Member of the Michigan House of Representatives
- In office 1963–1974
- Preceded by: John C. Hitchcock
- Succeeded by: Monte Geralds
- Constituency: Oakland County 6th district (1963–1964) 66th district (1965–1974)

Mayor of Madison Heights
- In office 1961–1963
- Preceded by: Theodore Krenn
- Succeeded by: Herbert A. Smith

Personal details
- Born: December 27, 1924 Estelle, Georgia, U.S.
- Died: July 10, 2019 (aged 94) Madison Heights, Michigan, United States
- Party: Democratic
- Children: four
- Alma mater: Asbury College (attended) Lawrence Institute (attended)
- Occupation: salesman

= Bill Huffman =

American politician (1924–2019)

William S. Huffman (December 27, 1924 – July 10, 2019) was an American politician from the state of Michigan.
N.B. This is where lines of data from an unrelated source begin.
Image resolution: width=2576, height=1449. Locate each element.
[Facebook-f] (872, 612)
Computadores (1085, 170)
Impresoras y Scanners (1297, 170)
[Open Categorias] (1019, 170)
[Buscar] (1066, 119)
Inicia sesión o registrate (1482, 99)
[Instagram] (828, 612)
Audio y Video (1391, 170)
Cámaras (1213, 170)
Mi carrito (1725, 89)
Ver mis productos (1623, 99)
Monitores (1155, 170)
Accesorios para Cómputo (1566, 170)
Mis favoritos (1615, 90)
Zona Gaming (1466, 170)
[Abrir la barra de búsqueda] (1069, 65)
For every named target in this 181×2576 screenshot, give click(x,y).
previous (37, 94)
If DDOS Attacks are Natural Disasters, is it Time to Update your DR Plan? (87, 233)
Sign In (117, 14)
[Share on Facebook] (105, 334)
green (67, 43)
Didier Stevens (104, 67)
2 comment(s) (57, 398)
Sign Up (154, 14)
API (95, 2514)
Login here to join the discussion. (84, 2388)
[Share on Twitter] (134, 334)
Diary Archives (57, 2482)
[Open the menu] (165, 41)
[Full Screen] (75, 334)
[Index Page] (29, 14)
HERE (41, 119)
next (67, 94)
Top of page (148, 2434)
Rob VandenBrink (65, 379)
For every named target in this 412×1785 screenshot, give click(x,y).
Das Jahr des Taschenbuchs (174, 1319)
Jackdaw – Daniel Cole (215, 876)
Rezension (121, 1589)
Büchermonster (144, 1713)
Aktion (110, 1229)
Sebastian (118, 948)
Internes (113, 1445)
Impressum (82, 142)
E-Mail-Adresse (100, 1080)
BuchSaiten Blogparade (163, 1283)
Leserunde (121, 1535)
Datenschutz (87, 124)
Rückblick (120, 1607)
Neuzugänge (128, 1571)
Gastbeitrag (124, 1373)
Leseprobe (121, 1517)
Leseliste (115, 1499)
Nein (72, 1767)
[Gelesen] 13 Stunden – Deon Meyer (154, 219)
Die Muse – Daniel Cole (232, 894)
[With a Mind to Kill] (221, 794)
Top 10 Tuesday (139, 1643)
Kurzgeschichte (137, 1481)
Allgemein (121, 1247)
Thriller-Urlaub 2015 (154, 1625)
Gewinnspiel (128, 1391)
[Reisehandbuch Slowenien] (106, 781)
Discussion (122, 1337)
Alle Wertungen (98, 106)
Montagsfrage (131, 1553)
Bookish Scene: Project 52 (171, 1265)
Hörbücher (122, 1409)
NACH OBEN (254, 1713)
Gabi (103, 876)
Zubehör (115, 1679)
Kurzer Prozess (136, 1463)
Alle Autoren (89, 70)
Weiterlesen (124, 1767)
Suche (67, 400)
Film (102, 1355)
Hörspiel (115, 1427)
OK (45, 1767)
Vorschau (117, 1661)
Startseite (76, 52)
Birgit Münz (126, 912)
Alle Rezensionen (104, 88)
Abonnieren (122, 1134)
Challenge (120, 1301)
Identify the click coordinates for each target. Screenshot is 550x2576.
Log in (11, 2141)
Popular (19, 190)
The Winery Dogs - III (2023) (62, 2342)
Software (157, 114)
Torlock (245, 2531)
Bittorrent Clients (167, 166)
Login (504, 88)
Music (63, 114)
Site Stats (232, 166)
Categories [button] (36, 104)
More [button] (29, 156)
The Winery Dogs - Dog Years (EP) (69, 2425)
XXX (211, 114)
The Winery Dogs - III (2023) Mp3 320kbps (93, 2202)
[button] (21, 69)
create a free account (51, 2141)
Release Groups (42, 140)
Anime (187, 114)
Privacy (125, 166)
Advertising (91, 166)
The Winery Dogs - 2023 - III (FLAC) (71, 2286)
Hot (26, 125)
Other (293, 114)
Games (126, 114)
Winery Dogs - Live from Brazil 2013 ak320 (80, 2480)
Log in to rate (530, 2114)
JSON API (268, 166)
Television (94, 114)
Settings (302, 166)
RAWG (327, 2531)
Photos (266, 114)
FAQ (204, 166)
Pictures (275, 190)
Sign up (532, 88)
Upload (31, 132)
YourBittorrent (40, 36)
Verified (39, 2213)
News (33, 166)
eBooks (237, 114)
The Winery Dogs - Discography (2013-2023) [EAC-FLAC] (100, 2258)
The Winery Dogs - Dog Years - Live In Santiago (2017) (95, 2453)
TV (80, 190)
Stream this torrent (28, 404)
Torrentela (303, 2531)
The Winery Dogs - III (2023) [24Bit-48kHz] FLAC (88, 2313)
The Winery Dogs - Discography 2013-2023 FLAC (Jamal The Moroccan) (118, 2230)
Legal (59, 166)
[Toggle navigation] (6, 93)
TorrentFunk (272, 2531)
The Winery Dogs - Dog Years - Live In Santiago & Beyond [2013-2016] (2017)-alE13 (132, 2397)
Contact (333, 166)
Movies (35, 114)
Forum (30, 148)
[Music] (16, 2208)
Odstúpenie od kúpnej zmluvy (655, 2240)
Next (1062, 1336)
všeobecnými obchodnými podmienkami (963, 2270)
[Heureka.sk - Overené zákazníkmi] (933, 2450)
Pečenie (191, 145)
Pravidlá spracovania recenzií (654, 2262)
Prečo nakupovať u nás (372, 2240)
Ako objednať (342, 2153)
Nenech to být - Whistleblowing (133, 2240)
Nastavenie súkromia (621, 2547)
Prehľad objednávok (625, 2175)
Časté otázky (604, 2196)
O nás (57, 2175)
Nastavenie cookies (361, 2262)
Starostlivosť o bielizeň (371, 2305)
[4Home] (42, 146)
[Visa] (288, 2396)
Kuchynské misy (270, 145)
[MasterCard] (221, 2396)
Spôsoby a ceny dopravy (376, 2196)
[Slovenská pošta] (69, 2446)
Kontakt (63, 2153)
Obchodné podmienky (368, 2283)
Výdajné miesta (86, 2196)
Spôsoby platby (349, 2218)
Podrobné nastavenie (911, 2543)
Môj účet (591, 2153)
Huffman served as mayor of Madison Heights, Michigan from 1961 to 1963. He then served in the Michigan House of Representatives, where he represented Oakland County's 6th district from 1963 to 1964, and then the 66th state House district from 1965 to 1974. He then served in the Michigan Senate, where he represented the 16th district from 1975 until his resignation in 1982.